### Boruvka Algorithm

- Recap
    - In Kruskal's, we sort edges from smallest to largest, and iterative add them so long as adding an edge doesn't create a cycle
    - In Prim's, we add edges to a min-heap, and iteratively add the next smallest connected edge to the graph so long as it doesn't form a cycle

- Boruvka's Algorithm is similar to Kruskals', in that we use Union-Find to identify next edge to add

- Idea
    - At the start, Boruvka's assumes every vertex is standalone components (i.e. if you have 10 vertices, then you have 10 components)
    - Then at each iteration, find the cheapest edge from every component to another component and join them
    - So every iteration lets you halve the number of components, which goes on until you reach 1 component


- **DOWNSIDE**
    - Boruvka's assumes that an MST exists
    - If none exists, the algorithm will not terminate correctly

### Example Walkthrough

- Imagine the following graph

In [None]:
import networkx as nx
G = nx.Graph()
G.add_edge(0, 1, weight=4)
G.add_edge(0, 7, weight=8)
G.add_edge(1, 2, weight=8)
G.add_edge(1, 7, weight=11)
G.add_edge(2, 3, weight=7)
G.add_edge(2, 5, weight=4)
G.add_edge(2, 8, weight=2)
G.add_edge(3, 4, weight=9)
G.add_edge(3, 5, weight=14)
G.add_edge(4, 5, weight=10)
G.add_edge(5, 6, weight=2)
G.add_edge(6, 7, weight=1)
G.add_edge(6, 8, weight=6)
G.add_edge(7, 8, weight=7)
# nx.draw_networkx_edge_labels(G, pos=nx.spring_layout(G))
# nx.draw_networkx(G)

- There are 9 nodes.
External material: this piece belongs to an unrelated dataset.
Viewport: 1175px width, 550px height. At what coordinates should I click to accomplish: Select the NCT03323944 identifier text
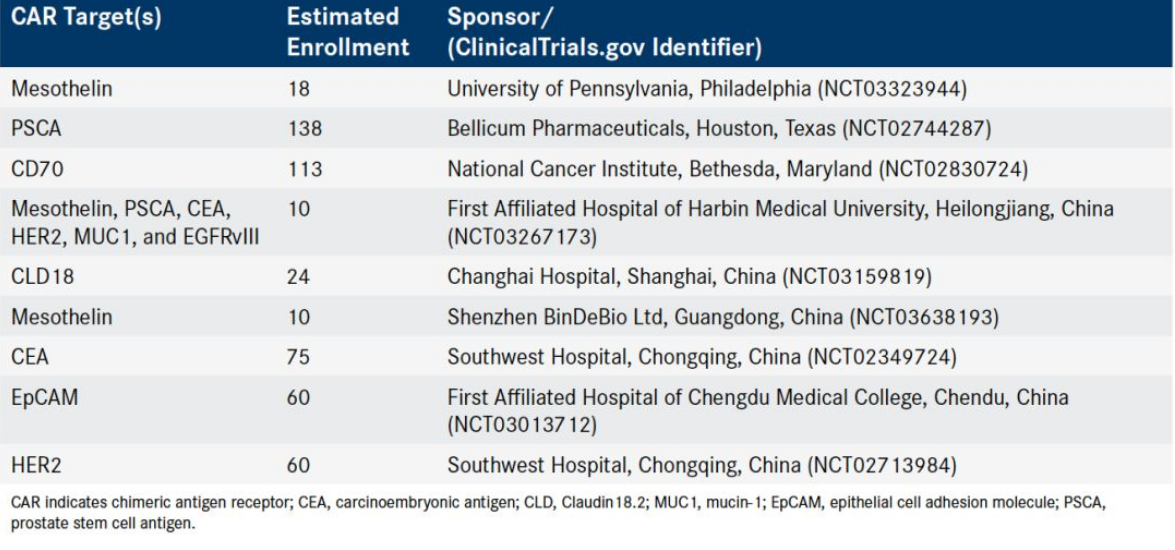(892, 89)
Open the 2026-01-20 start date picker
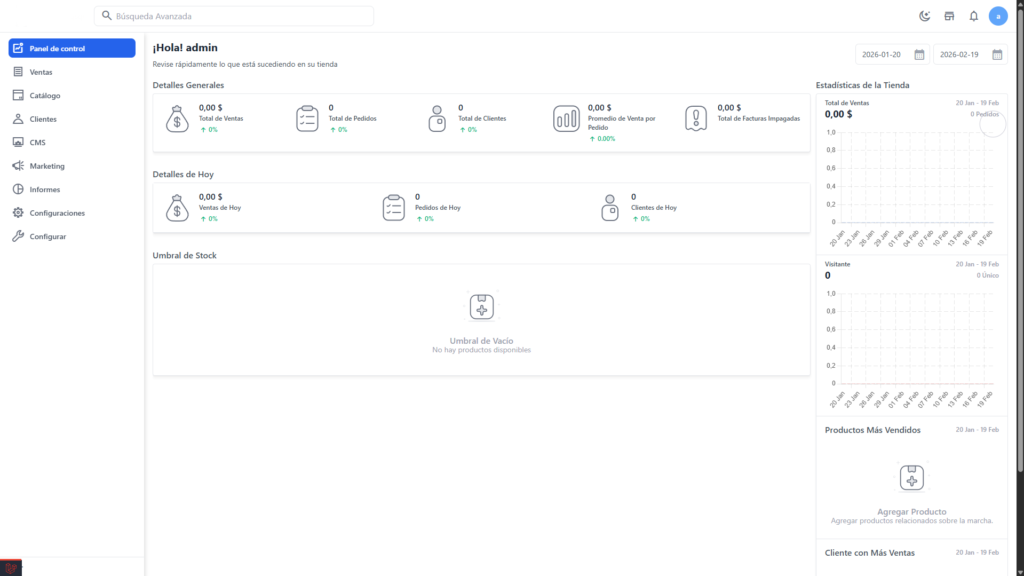 [x=891, y=55]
All are assumed to be standalone components
    - Let's create a variable to track component counts `n_components`

- As per the usual union find approach, create:
    - An array `parents` of size $V$. At the start, each vertex is its own parent
    - An array `rank` of size $V$, with value 1

- Beyond the 2 arrays from union-find, we init an array that records the cheapest edge from every vertex, which we call `cheapest_edge`
    
- Iterate until `n_components` = 1
    
- Iteration 1: 
    - Compute `cheapest_edge` by iterating over every edge
        - For each edge, check parents of vertex 1 and vertex 2 
        - If equal, then vertices belong to the same group, ignore this edge
        - Otherwise, check the current record in `cheapest_edge` for vertex 1 parent and vertex 2 parent
            - If the weight in the array exceeds current weight, replace the entry in `cheapest_edge` with this edge
        - By doing this for every edge, you will end up with the `cheapest_edge` for all parent vertex.
        - Remember, we don't store the cheapest edge of every vertex, but every **parent** vertex, so the minimisation happens in 1 location
    
    - Iterate over every edge again
        - For each edge, check parents of vertex 1 and 2
        - if equal, then vertices belong to the same group, so edge can be ignored
        - Else
            - Add edge to `edges`
            - Add edge weight to `cumulative_weights`
            - perform union find on parents of vertex 1 and 2, so `parents` and `rank` are updated
            - since the edge is added, there must be 1 fewer component, decrement `n_components` by 1

- Keep this up until `n_components == 1`


### Code Implementation

In [15]:
inputs = [
    (6,7,1), (2,8,2),(5,6,2),(0,1,4),(2,5,4),(6,8,6),
    (2,3,7),(7,8,7),(0,7,8),(1,2,8),(3,4,9),(4,5,10),
    (1,7,11),(3,5,14)
]
n_vertices = 9

n_components = n_vertices
def find_parent(vertex, parents):
    if parents[vertex] == vertex:
        return vertex

    parents[vertex] = find_parent(parents[vertex], parents)
    return parents[vertex]

parents = list(range(n_vertices))
rank = [1] * n_vertices
cheapest_edge = [None] * n_vertices
edges = []
weights = []

while n_components > 1:
    for (f, t, w) in inputs:
        f_parent, t_parent = find_parent(f, parents), find_parent(t, parents)
        if f_parent == t_parent:
            ## nodes are in the same component, no need for edge
            continue
        else:
            if (not cheapest_edge[f_parent]) or (cheapest_edge[f_parent][2] > w):
                cheapest_edge[f_parent] = (f,t,w)
                
            if (not cheapest_edge[t_parent]) or (cheapest_edge[t_parent][2] > w):
                cheapest_edge[t_parent] = (f,t,w)
        
    for vertex in range(n_vertices):
        if cheapest_edge[vertex]:
            f, t, w = cheapest_edge[vertex]
            f_parent, t_parent = find_parent(f, parents), find_parent(t, parents)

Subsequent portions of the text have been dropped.